Dies spiegelt sich auch in der Forschungspraxis wider, bei der vorwiegend männliche Mäuse für Tierversuche verwendet werden, um die Komplexität weiblicher Körper zu umgehen.

Im Lehrbereich wird versucht, mit der Gendermedizin oder Diversitätsmedizin die Realität widerzuspiegeln. Der Gesundheitsforscher erzählt, dass es eben Unterschiede gibt und dass diese Unterschiede wissenschaftlich gewürdigt werden sollen. Mithilfe neuer Ansätze würde man in der Medizin versuchen, die Horizonte zu erweitern und auch mehr Raum für Symptome und Beschwerden lassen, die nicht vorrangig weiße Männer betreffen.

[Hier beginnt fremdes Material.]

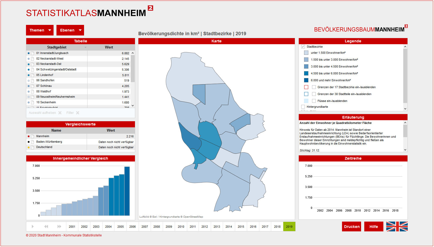
Task: Enable Grenzen der 17 Stadtbezirke checkbox
Action: click(314, 87)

Was kann ich als Betroffene:r tun?

Wenn du glaubst, von Medical Gaslighting betroffen zu sein, kannst du folgende Schritte unternehmen:

  1. Zweite Meinung einholen: Suche eine:n anderen Arzt/Ärztin auf, um deine gesundheitlichen Bedenken erneut zu bewerten.
  2. Dokumentation führen: Halte deine Symptome und medizinischen Konsultationen schriftlich fest, um bei zukünftigen Besuchen eine genaue Grundlage zu haben.
  3. Kommunikation verbessern: Bereite dich auf Arztbesuche vor, indem du eine Liste deiner Symptome und Fragen erstellst. Dies hilft, deine Anliegen klar und präzise zu kommunizieren.
  4. Patientenvertretung nutzen: Wende dich an Patient:innenvertretungen oder Patientenanwält*innen, die Unterstützung und Beratung bieten können.
  5. Beschwerde einreichen: Wenn du dich ungerecht behandelt fühlst, kannst du eine formelle Beschwerde bei der zuständigen Gesundheitseinrichtung oder der Ärztekammer einreichen.

Diese Schritte können dir helfen, eine angemessene Behandlung zu erhalten und sicherzustellen, dass deine gesundheitlichen Anliegen ernst genommen werden.

Medical Gaslighting ist ein Symptom von viel tiefer greifenden Problemen der Gesellschaft. Internalisierter Rassismus und patriarchale Denkmuster lassen keinen Platz für Menschen oder Erfahrungen abseits der medizinischen Norm eines weißen Mannes – darum versucht jetzt auch die moderne Medizin, damit zu brechen.